YİĞİT MUVAHHİDLERİN ÖYKÜSÜ 15

En başından başla
                                    

Kapıyı açan genç, elini öpmek için müsaade istediyse de adeti gereği geri çevirmişti. Genç, odanın kapısına kadar eşlik etmişti onlara. Kapıya varınca Serhat'ın işaretiyle geri dönmüştü. Kapı açıldığında yaşanan manzara Serhat'ı çok duygulandırmıştı. Beşir Hoca'yı gören arkadaşları öyle bir fırlamışlardı ki oturdukları yer minderlerinden bu, sevginin, özlemin, hasretin göstergesiydi.

Her sarılan duygulanmış, bırakmak istemiyor gibi kucaklaşmışlardı. Gizlenmeye çalışılsa da gözyaşlarını gizlemek mümkün değildi.

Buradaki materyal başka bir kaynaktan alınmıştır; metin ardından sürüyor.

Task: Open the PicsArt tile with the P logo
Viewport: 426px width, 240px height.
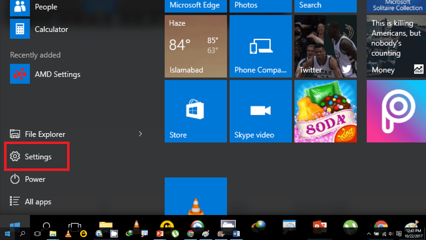Action: pos(396,111)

Bu odada bulunanlar çok eski arkadaşlardı. Onlar harekete beraber başlamışlardı. Her bir araya gelişlerinde böyle duygusal anlar yaşanırdı. İbrahim Hoca'yı hiç unutmamışlardı. Onların ilk şehidiydi. Ardından Siraç Ağabeylerini şehit vermişlerdi. Yıllardır tutuklu olan iki kardeşleri daha vardı. Onları uğruna yanıp tutuştukları İslam davası bir araya getirmişti. Ayıran da yine davaydı. Davanın selameti, baskılar ve gözaltılar nedeniyle ayrı bölgelerde yaşıyor, kuryeler aracılığıyla haberleşiyorlardı. Son dönemlerde baskıların artması, görüşme süresini uzatmıştı.

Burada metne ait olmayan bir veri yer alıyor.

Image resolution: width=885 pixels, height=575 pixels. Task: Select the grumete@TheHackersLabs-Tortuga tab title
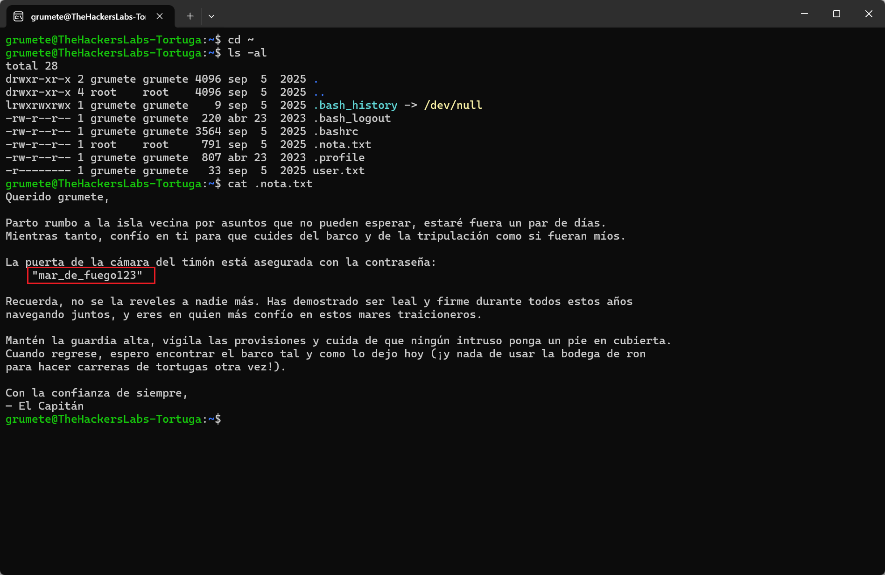(x=88, y=17)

Serhat bu muhabbet karşısında dayanamamış, dışarı çıkmıştı. Belki de duygulandığı kendi hasretiydi. İçinde yanıp tutuşan kavuşma isteğiydi, kim bilir?

Beşir Hoca kardeşleriyle bir araya geldi mi rahatlıyordu. Her biri fedakârlık abidesi insanlardı. Onları görünce yükünün hafiflediğini hissediyordu. Bugün de öyle olmuştu. Öğlen namazını kıldıktan sonra, yemeklerini yediler. Hem sohbet ediyor, hem de hasret gideriyorlardı. Uzun mesafe ve meşakkatli yolculuktan geliyordu her biri. Birbirlerini görünce yorgunluklarını unutmuşlardı. İkindi namazını kıldıktan sonra, Beşir Hoca konuşmaya başladı.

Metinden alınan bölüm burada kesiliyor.